CSRD Deloitte study: Commitment to measurable targets and progress

A central element of CSRD is the obligation to set clear sustainability targets and report on progress. The Deloitte CSRD study shows that 56% of companies have already implemented two to three significant “needle-moving” measures to achieve their sustainability goals. The most frequently implemented needle-moving measures are

  • Use of more sustainable materials (51%)
  • Use of technological solutions to achieve climate or environmental goals (50%)
  • Increase in energy efficiency (49%)
  • Direct purchase of renewable energy, by contract or through renewable energy certificates (49%)

The following important measures are considered somewhat more difficult to implement and have been implemented less frequently by companies to date:

  • Development of new, climate-friendly products or services (48%)
  • Require suppliers and business partners to meet specific sustainability criteria (47%)
  • Redesigning processes, infrastructure and/or supply chains to become more climate-resilient (46%)
  • Linking executive remuneration to performance in the area of environmental sustainability (43%)

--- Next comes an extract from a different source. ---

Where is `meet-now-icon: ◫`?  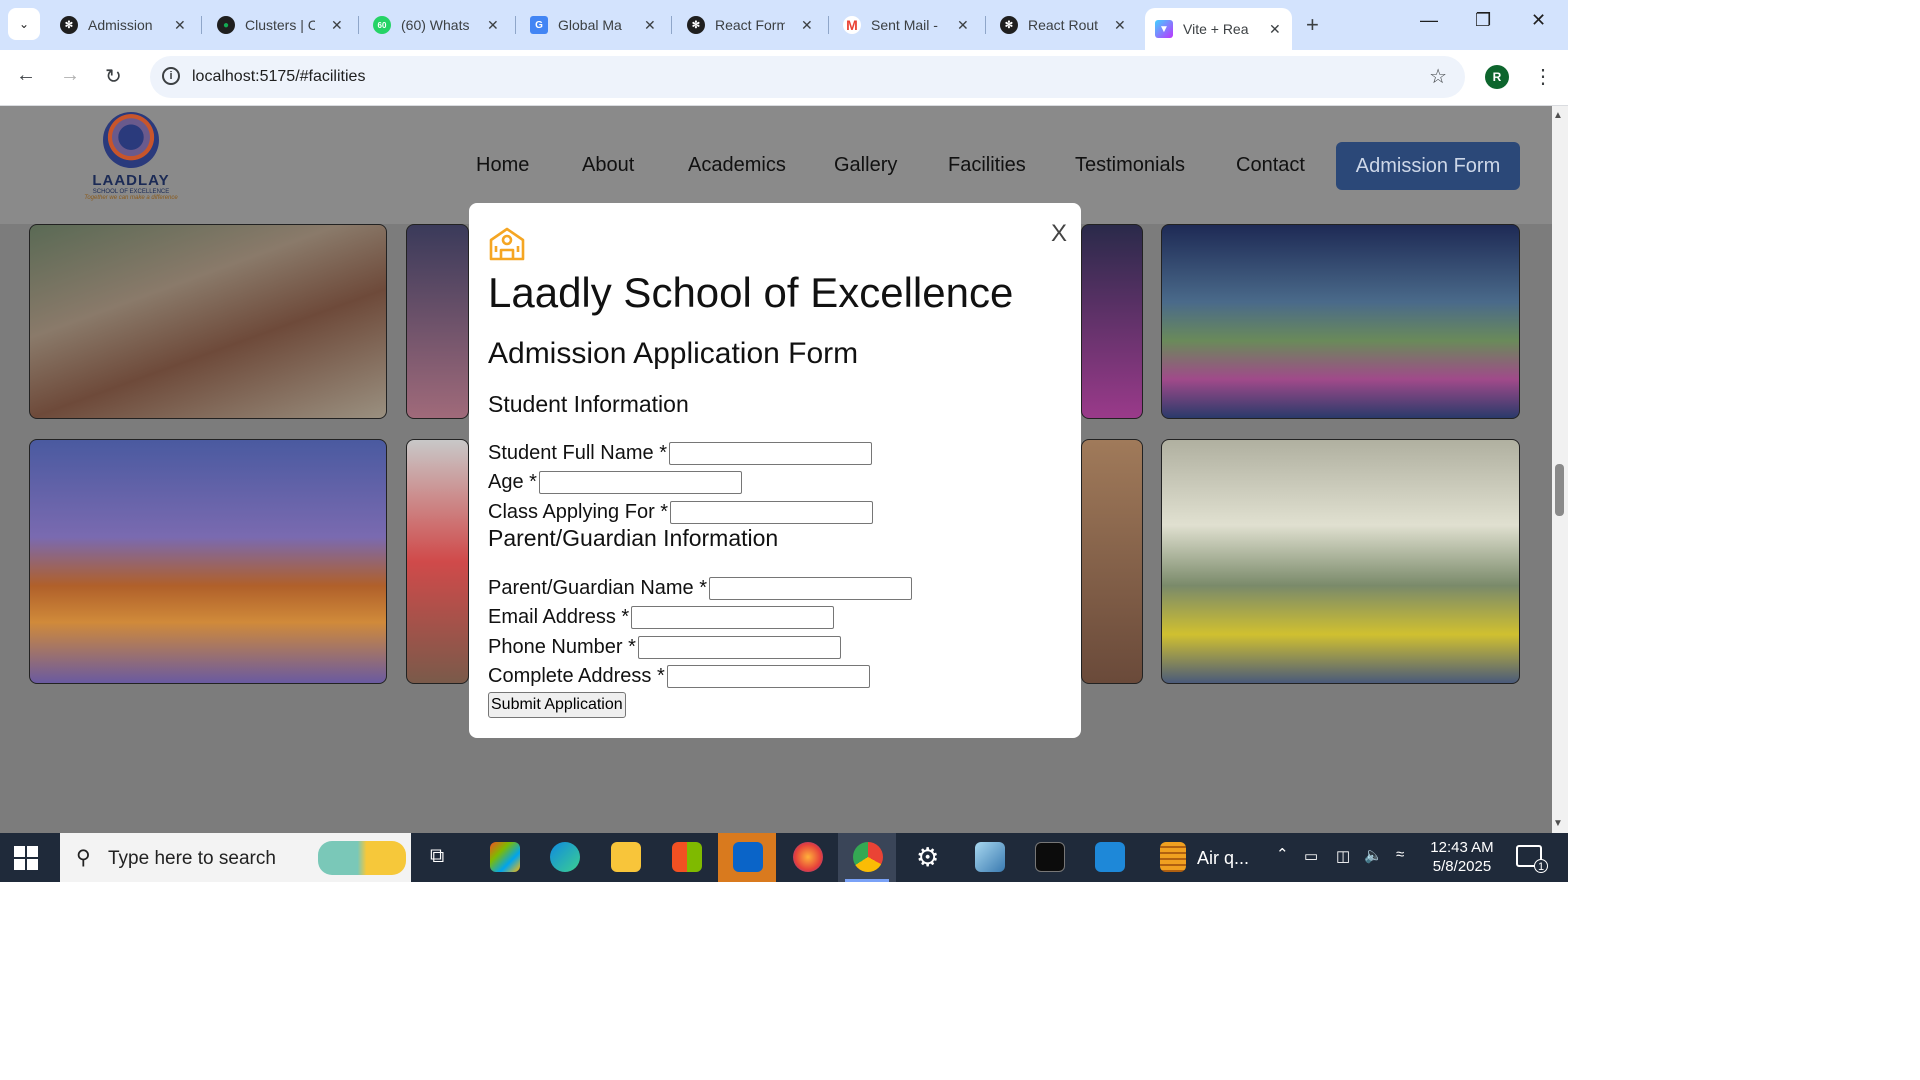 meet-now-icon: ◫ is located at coordinates (1343, 856).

This shows that companies are increasingly taking concrete steps to report their sustainability performance in a measurable and transparent manner – a key aspect of CSRD. However, there are still some effective measures with great potential. As an ESRS data point must be disclosed in CSRD reporting, among other things, which makes it transparent whether part of the management’s remuneration is linked to the achievement of sustainability targets, it can be expected that this measure will be implemented more frequently in future.

Conclusion on the CSRD Deloitte study

The Deloitte study and the CSRD share the central view that sustainability is not just a regulatory issue, but a strategic driver for companies. The link between technology, climate targets and reporting, as emphasized in both the study and the CSRD, shows that companies that address these requirements early and comprehensively can be successful in the long term.